A partir de 31 de agosto, pais, mães, responsáveis legais e cuidadores de crianças e adolescentes com deficiência, Transtorno do Espectro Autista (TEA), transtornos do neurodesenvolvimento e doenças raras poderão ter acesso a consultas psicológicas remotas.
Os atendimentos serão ofertados por meio do Programa de Apoio Psicológico Digital, instituído pela lei estadual nº 8.827/2025 e que tem como finalidade ampliar o acesso ao atendimento psicológico para pessoas que exercem atividades de cuidado continuado, inclusive em municípios onde há limitações de oferta ou necessidade de deslocamento para atendimento.

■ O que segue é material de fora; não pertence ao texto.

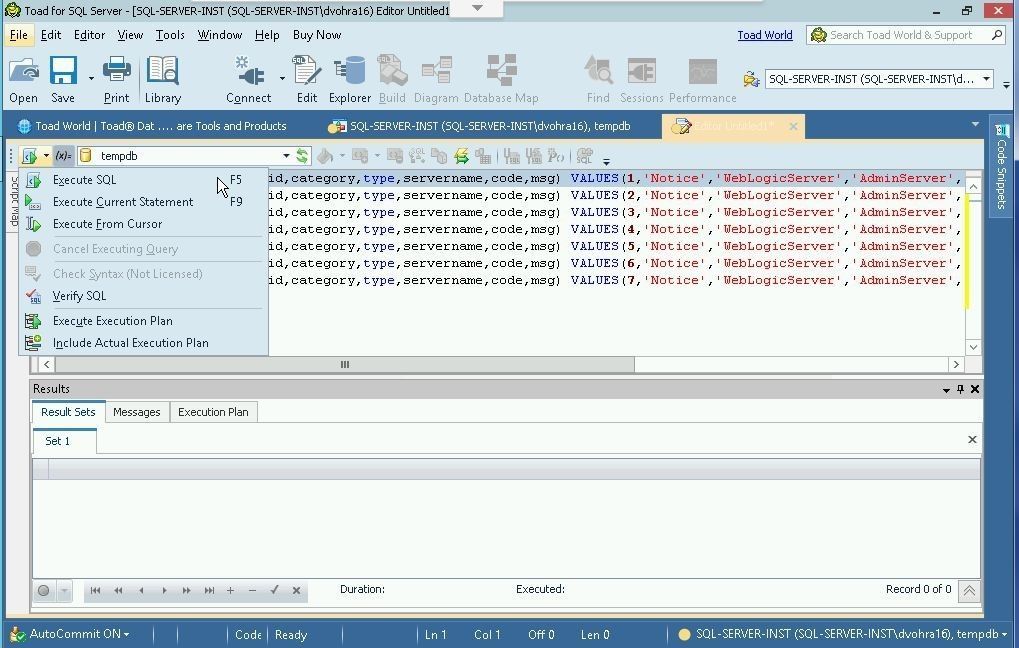Screen dimensions: 1019x648
Task: Select Execute Current Statement menu entry
Action: (x=122, y=202)
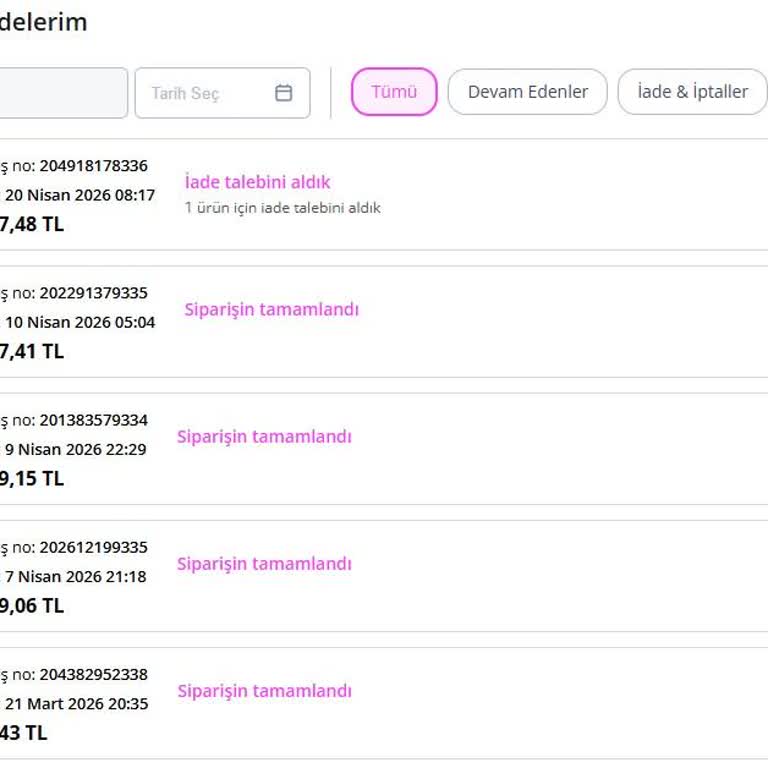Focus the search box left of Tarih Seç
Image resolution: width=768 pixels, height=768 pixels.
(x=62, y=93)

Para utilizar o serviço, o responsável ou cuidador deverá realizar cadastro na Unidade Básica de Saúde (UBS) de seu município e apresentar laudo médico da criança ou adolescente com indicação da condição ou diagnóstico, documento oficial de identificação com foto e comprovante de vínculo legal, como certidão de nascimento, termo de guarda ou documento equivalente.
Após a validação do cadastro, o usuário receberá acesso ao aplicativo móvel do Piauí Saúde Digital, por meio do qual poderá realizar o agendamento e participar das consultas de forma remota, pelo celular ou computador.
O atendimento pelo programa não estabelece prioridade ou alteração na ordem de atendimento da rede pública de saúde. Os demais serviços especializados permanecem condicionados à avaliação médica e aos encaminhamentos previstos nos fluxos do Sistema Único de Saúde (SUS).
Os profissionais responsáveis pela operação do programa nas salas municipais receberão capacitação para a execução dos procedimentos de atendimento e acolhimento.